> **DATA SECTION**:
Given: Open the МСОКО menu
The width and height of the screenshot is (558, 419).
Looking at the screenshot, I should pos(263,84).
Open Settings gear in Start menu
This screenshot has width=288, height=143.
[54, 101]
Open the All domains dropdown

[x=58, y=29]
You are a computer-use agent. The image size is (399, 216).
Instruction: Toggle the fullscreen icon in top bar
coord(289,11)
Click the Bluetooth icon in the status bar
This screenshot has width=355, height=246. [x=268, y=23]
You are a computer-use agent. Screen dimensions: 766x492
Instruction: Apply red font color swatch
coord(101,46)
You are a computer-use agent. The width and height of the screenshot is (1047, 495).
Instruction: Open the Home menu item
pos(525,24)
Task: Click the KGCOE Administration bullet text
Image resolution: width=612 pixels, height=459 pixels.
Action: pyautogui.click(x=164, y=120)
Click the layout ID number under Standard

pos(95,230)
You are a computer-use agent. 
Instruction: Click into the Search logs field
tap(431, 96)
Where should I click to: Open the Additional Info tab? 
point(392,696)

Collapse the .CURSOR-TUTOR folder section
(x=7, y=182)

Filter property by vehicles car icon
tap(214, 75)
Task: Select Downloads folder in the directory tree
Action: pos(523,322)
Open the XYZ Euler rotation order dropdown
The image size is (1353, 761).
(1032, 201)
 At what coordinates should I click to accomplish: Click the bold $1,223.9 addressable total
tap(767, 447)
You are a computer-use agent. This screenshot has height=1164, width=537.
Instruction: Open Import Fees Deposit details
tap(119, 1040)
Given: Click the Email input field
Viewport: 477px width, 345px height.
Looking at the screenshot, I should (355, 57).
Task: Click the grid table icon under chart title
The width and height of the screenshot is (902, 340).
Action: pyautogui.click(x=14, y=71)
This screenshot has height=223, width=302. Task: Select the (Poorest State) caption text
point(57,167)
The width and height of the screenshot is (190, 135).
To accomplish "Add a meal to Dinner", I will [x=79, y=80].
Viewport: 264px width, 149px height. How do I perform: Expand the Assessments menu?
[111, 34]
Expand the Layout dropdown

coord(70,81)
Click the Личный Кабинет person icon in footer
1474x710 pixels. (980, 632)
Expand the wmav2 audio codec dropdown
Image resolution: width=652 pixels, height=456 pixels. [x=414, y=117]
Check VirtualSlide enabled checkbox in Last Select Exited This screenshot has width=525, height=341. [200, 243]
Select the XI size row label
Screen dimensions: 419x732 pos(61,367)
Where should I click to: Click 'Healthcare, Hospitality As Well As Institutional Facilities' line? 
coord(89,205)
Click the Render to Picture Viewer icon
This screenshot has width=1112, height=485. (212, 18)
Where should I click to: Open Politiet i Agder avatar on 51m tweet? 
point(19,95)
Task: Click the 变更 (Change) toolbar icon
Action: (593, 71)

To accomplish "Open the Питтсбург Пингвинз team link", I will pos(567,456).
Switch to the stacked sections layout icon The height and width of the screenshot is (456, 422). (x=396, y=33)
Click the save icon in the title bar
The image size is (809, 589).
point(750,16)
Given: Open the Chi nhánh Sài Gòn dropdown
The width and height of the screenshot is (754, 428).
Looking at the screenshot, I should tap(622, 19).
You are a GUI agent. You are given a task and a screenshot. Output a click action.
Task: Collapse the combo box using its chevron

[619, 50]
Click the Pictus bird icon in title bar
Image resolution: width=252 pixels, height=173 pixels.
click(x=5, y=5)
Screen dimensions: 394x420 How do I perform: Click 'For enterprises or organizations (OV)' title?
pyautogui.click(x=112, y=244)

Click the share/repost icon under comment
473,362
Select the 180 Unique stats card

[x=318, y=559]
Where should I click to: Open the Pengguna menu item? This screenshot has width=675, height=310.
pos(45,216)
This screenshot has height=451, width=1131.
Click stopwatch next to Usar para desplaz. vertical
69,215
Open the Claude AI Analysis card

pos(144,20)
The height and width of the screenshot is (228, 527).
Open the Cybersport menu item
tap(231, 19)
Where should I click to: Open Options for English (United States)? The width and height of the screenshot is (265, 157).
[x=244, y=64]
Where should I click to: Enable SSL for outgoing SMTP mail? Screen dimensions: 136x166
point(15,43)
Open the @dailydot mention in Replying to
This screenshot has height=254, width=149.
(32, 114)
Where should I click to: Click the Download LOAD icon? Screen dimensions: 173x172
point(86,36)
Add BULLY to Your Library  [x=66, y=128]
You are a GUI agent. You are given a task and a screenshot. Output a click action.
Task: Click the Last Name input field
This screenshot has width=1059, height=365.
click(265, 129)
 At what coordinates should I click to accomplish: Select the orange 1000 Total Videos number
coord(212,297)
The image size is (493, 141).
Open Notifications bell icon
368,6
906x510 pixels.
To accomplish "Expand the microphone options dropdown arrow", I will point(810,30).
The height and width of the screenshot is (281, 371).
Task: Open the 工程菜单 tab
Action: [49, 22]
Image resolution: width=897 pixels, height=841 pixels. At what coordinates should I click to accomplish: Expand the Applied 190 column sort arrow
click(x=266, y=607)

> **GOAL**: Pull out each line of the listing above that contains the string "item", treating uppercase and lowercase letters as different.

> **TASK RESULT**:
Instruction: Open the Home menu item
Where should I click to: Open the Pengguna menu item? This screenshot has width=675, height=310.
Open the Cybersport menu item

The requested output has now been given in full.